Depending on your needs, there are a variety of tools to suit the goals of any projects. Here are some of the results I found after Googling for a few minutes.
Storyboards can be created for comics, school projects, blog content, and infographics. There are plans for personal use, teachers, businesses, and filmmakers. If you are not tech-savvy, this intuitive interface is a godsend. I was up and running within minutes with a trial version to create a very simple cartoon called “The Story of DNA.”
PowerPoint remains the backbone of traditional and elearning systems. The 6 reasons to create storyboards with PowerPoint include ease of use, variety of shapes accompanying the storyboarding feature, easier customization, hyperlinks, the ability to save and reuse these shapes, as well as the ability to collaborate with your team. Download instructions for this add-in feature can be found here. Separate apps can be used to insert polls/quizzes.
However, if one needs participation or content approval from several external parties, it is probably wise to opt for even simpler template options. Connie Malamed at the eLearning Coach has been kind enough to compile a depot of storyboards donated by members of the elearning community. One example from Praveena Mitran is included in this post.
Content strategists are not always instructional designers. Similarly, instructional designers are not always graphic designers. Sometimes, external reviewers of a large document prefer to look at initial drafts in text format. Fortunately, it is easy to collate initial feedback of a storyboard “skeleton,” containing just enough information so that stakeholders can get an idea of the outline/suggested images/suggested videos, by using Word.

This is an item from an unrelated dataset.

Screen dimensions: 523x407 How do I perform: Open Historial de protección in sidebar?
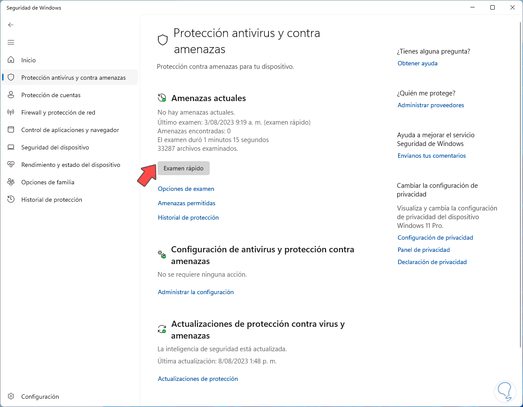[51, 200]
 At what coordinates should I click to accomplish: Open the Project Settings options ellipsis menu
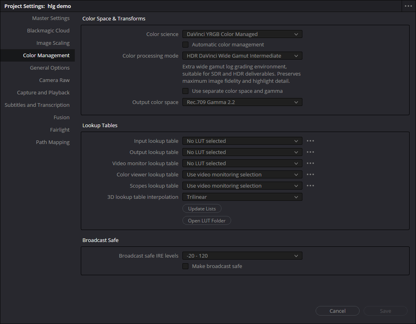pyautogui.click(x=408, y=6)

I have included another example by Praveena Mitran of a storyboard generated in word, containing room for instructions to a graphic designer and developer. This document can also easily be reviewed using the “track changes” feature in Word.
3. eLearning software
I must confess to not having worked my way through the ever-growing list of authoring tools for eLearning materials. I will direct interested readers to this post about 10 Authoring Tips for Easy eLearning Design.

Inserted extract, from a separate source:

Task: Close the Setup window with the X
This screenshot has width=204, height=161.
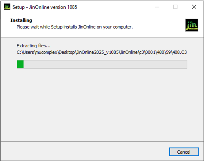Action: [x=194, y=7]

Instead, I have scouted for software with lots of user-friendly features, customer support, and the ability to generate mobile-friendly content. At the moment, I have settled on the Articulate Storyline 360, and Adobe Captivate 9 programs. There is a learning curve attached to both programs, but it is worth the effort. For instance, one can design the storyboard directly in Articulate Storyline 360 and export it in word format. That means the content creator automatically has all the assets organized and at their fingertips. Reviewer changes can also easily be incorporated in a streamlined workflow. However, others may prefer Adobe Captivate 9, as it is only $29.99 per month for the subscription, as compared to $999 annually for a freelancer. Templates for these programs can also be purchased from eLearningdom.